On 8th and 9th January we had a expect lecture on "Waiting for Barbarians" Novel. The lecture is arrange by our proff. and Head of department Dr. Dilip Barad. R. B. Zala sir has came form the surashtra university for talk.
Waiting for the Barbarians is a novel by the South Africa writer J. M. Coetzee. First published in 1980, it was chosen by Penguin for its series Great Books of the 20th Century and won both the James Tait Black Memorial Prize and Geoffrey Faber Memorial Prize for fiction. American composer Philip Glass has also written an opera of the same name based on the book which premiered in September 2005 at Theater Erfurt, Germany.
Coetzee took the title from the poem "Waiting for the Barbarians" by the Greek poet Constantine P. Cavafy.

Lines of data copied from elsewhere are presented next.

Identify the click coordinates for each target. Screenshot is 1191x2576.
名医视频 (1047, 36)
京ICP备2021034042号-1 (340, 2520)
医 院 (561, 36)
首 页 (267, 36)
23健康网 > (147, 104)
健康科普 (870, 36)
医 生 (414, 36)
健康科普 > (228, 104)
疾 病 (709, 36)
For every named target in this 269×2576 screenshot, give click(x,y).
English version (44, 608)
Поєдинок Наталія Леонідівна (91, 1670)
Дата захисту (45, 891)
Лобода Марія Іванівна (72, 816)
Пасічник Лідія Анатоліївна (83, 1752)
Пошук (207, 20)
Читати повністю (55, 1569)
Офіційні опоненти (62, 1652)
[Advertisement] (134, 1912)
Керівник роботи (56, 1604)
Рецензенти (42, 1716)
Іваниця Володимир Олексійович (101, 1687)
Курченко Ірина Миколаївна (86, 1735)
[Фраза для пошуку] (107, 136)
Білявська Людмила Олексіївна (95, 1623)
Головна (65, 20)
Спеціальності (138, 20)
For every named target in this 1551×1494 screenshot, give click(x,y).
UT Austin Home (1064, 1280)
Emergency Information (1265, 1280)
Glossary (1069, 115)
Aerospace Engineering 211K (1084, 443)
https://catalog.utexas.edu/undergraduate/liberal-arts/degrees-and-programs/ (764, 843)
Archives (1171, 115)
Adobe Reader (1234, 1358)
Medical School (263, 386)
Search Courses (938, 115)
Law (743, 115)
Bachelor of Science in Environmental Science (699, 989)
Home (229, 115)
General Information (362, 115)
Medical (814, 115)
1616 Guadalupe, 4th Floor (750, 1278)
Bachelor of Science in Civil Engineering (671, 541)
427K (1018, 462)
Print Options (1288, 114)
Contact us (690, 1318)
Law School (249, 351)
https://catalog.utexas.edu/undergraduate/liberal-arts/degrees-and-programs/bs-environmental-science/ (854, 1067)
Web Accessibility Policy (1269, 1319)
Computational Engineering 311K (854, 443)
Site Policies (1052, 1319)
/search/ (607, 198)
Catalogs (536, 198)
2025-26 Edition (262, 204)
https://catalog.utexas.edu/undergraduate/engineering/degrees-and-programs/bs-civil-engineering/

Coetzee's novel has been deeply influenced by Italian writer Dino Buzzati's novel The Tartar Steppe.
Character:
- The Magistrate
- Barbarian girl
- Colonel Joll
- The birdlike girl
- Warrant officer Madel
Theme of the Novel:
- Colonialism
- Imperialism
- Interrogation
- Male sexuality
- Power
- Rape
'Waiting For the Barbarians' is all about 'We' and 'Others' or 'We' and 'They'. Means it depends on existential crisis. One's identity and existence depends on Other. Novel raises the question of conflict between civilization and Barbadians. But who decides who is civilized and who are Barbarians? The Barbarians represents a kind of outside threat which seek to trample on the security and safety of the people of the . There is also the reflection of power relation between Civilized and Barbarians means White and Blacks. Anxiety and fear remains from the beginning of the novel until the end of it.
Comparison with other novel:
Zalasir compare in novel with Robinson Crusoe by Daniel Defoe & A Tempest by Aime cesaire.